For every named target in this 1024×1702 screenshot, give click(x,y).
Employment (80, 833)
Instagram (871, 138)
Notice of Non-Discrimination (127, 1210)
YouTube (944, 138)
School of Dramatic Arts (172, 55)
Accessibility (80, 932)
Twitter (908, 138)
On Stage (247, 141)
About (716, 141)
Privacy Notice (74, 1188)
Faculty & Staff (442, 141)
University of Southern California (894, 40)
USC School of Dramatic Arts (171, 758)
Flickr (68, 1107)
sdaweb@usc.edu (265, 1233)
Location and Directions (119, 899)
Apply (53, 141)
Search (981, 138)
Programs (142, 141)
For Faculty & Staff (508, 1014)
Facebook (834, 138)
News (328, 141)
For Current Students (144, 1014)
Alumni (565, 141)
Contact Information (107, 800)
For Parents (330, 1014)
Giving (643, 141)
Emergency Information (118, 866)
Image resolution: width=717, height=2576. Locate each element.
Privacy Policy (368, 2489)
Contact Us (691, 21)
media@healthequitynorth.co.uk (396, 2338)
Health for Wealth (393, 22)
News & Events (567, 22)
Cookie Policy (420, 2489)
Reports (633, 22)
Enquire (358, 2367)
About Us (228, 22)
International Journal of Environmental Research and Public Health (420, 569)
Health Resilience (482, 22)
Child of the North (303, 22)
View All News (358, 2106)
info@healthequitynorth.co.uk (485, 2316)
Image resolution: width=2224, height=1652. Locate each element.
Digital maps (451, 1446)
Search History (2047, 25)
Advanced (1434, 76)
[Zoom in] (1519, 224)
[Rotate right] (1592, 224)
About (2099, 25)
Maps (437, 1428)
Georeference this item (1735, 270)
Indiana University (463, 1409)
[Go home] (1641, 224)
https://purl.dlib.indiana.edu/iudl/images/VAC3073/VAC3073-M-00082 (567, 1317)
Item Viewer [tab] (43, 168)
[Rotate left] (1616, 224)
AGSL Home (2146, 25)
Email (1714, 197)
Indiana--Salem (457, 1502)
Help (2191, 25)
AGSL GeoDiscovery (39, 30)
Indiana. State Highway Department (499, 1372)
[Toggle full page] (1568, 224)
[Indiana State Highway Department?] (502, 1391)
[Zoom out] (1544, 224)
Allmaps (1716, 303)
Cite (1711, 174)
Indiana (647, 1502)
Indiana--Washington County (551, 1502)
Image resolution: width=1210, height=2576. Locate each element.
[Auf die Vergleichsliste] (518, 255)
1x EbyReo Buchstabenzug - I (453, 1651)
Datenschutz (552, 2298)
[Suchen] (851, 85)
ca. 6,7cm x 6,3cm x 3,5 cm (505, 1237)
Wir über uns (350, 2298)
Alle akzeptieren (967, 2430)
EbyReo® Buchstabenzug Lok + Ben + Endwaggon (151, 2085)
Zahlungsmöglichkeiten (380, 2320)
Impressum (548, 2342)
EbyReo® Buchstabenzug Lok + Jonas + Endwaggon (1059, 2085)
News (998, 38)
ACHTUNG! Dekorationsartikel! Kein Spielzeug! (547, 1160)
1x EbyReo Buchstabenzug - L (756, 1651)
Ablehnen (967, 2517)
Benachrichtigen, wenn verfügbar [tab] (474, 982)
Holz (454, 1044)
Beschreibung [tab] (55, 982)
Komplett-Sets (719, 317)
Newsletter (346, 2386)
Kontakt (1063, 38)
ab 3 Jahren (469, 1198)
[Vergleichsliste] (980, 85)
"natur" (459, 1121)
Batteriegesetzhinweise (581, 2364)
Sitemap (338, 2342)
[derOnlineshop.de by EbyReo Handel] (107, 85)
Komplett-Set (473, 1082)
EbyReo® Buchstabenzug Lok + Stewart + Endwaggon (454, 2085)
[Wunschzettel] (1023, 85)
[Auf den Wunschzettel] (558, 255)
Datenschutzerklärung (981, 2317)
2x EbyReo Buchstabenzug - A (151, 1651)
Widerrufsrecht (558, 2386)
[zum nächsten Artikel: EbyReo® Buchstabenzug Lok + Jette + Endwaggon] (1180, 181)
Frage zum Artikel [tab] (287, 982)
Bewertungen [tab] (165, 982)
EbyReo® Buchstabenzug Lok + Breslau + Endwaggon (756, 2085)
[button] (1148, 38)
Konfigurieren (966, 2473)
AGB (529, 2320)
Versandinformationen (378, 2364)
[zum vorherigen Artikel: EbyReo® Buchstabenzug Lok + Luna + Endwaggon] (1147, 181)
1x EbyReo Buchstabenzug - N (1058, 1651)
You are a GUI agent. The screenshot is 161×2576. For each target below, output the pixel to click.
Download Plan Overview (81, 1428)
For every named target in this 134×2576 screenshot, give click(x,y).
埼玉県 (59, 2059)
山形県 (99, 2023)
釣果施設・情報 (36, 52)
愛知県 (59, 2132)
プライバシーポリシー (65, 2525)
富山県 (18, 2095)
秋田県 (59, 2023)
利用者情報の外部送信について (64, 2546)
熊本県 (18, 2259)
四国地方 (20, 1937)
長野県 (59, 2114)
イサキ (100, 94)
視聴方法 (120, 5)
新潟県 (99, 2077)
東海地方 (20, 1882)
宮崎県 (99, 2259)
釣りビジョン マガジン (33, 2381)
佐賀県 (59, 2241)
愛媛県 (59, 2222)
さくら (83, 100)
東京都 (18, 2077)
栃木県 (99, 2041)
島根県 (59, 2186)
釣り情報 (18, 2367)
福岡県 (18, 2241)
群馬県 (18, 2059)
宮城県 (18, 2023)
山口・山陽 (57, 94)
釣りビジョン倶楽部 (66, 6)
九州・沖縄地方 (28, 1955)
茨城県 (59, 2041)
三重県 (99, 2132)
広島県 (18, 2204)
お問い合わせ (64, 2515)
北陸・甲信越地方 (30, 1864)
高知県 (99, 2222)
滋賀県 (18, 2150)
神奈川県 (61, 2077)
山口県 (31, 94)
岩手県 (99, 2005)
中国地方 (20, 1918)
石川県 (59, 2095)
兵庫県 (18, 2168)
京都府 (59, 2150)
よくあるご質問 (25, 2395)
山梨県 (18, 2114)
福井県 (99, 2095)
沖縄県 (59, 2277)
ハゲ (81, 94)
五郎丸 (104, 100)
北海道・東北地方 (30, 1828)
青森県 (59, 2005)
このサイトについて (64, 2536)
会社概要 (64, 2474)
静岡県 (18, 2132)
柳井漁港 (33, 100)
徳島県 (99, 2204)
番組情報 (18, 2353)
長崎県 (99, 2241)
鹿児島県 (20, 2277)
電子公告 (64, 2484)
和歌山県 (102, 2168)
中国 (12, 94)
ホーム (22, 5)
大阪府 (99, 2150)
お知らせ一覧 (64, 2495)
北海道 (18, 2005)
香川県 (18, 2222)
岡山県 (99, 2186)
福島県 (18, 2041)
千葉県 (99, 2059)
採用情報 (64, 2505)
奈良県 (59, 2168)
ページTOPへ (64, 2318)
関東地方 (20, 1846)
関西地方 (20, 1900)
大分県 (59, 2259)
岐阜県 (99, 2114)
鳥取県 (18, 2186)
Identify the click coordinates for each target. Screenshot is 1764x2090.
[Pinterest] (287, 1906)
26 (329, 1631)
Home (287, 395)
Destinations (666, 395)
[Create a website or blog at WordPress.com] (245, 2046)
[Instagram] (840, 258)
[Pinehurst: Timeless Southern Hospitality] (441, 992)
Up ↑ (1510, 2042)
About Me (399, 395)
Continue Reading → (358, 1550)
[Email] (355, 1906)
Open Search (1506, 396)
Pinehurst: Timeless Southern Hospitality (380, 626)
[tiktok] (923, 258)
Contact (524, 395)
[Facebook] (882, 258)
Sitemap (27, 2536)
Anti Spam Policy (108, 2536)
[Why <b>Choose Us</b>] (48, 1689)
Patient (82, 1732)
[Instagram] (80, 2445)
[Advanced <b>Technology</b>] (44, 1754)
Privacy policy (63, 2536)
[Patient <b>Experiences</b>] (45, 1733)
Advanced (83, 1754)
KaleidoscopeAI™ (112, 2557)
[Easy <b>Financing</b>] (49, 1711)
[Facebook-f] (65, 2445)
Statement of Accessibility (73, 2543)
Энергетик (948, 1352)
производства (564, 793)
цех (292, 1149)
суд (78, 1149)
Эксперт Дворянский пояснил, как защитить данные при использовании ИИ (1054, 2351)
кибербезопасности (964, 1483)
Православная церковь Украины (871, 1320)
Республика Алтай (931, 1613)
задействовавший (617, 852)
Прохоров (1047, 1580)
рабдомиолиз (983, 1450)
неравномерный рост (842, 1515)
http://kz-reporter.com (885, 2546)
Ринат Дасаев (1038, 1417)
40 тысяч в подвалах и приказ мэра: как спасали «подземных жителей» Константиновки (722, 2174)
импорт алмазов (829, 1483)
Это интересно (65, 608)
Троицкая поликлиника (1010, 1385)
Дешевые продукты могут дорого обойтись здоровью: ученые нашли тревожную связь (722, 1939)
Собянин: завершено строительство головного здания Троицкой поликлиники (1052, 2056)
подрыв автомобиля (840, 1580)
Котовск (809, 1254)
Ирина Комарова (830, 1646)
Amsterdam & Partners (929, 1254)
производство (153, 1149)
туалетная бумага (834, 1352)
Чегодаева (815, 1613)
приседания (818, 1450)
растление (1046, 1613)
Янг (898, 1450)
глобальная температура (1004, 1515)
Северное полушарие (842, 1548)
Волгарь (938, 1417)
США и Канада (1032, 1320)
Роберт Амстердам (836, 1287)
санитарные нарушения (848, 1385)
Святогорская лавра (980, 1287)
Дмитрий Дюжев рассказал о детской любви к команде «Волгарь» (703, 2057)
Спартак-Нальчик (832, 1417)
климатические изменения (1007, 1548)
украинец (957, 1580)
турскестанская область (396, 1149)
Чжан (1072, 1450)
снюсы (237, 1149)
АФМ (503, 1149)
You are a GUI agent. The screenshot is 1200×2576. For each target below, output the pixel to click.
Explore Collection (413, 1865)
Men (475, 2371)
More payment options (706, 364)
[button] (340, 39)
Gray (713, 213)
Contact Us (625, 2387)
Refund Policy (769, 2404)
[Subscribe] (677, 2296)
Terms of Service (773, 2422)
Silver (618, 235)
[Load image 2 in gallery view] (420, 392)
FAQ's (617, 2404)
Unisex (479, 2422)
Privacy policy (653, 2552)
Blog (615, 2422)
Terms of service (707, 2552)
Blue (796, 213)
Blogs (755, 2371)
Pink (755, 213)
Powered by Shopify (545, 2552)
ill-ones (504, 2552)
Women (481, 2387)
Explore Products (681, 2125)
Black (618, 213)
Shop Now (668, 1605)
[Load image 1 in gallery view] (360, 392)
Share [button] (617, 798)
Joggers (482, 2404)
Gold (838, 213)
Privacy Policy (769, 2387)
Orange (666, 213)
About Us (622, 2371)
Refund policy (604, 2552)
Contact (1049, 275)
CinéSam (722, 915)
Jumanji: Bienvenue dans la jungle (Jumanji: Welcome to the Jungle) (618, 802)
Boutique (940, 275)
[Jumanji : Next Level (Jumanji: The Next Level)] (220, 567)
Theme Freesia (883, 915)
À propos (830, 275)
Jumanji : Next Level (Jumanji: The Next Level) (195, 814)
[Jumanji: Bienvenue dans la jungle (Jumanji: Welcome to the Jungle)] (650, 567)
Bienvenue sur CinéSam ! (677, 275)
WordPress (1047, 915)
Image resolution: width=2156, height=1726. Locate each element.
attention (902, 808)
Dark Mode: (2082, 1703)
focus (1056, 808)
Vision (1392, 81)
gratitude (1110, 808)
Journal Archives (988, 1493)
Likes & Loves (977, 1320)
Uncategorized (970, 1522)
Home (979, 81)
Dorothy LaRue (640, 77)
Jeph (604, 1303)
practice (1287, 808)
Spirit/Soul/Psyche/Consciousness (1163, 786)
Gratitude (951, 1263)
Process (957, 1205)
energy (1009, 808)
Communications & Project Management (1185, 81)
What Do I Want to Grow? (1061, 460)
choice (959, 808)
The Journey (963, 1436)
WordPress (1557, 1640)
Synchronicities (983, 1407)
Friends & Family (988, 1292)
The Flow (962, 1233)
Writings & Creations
#####
Return, word for word, the lines of the data above from the line with "Maps (437, 1428)" through the line with "[Suchen] (851, 85)", inclusive.

Maps (437, 1428)
Georeference this item (1735, 270)
Indiana University (463, 1409)
[Go home] (1641, 224)
https://purl.dlib.indiana.edu/iudl/images/VAC3073/VAC3073-M-00082 (567, 1317)
Item Viewer [tab] (43, 168)
[Rotate left] (1616, 224)
AGSL Home (2146, 25)
Email (1714, 197)
Indiana--Salem (457, 1502)
Help (2191, 25)
AGSL GeoDiscovery (39, 30)
Indiana. State Highway Department (499, 1372)
[Toggle full page] (1568, 224)
[Indiana State Highway Department?] (502, 1391)
[Zoom out] (1544, 224)
Allmaps (1716, 303)
Cite (1711, 174)
Indiana (647, 1502)
Indiana--Washington County (551, 1502)
Image resolution: width=1210, height=2576. Locate each element.
[Auf die Vergleichsliste] (518, 255)
1x EbyReo Buchstabenzug - I (453, 1651)
Datenschutz (552, 2298)
[Suchen] (851, 85)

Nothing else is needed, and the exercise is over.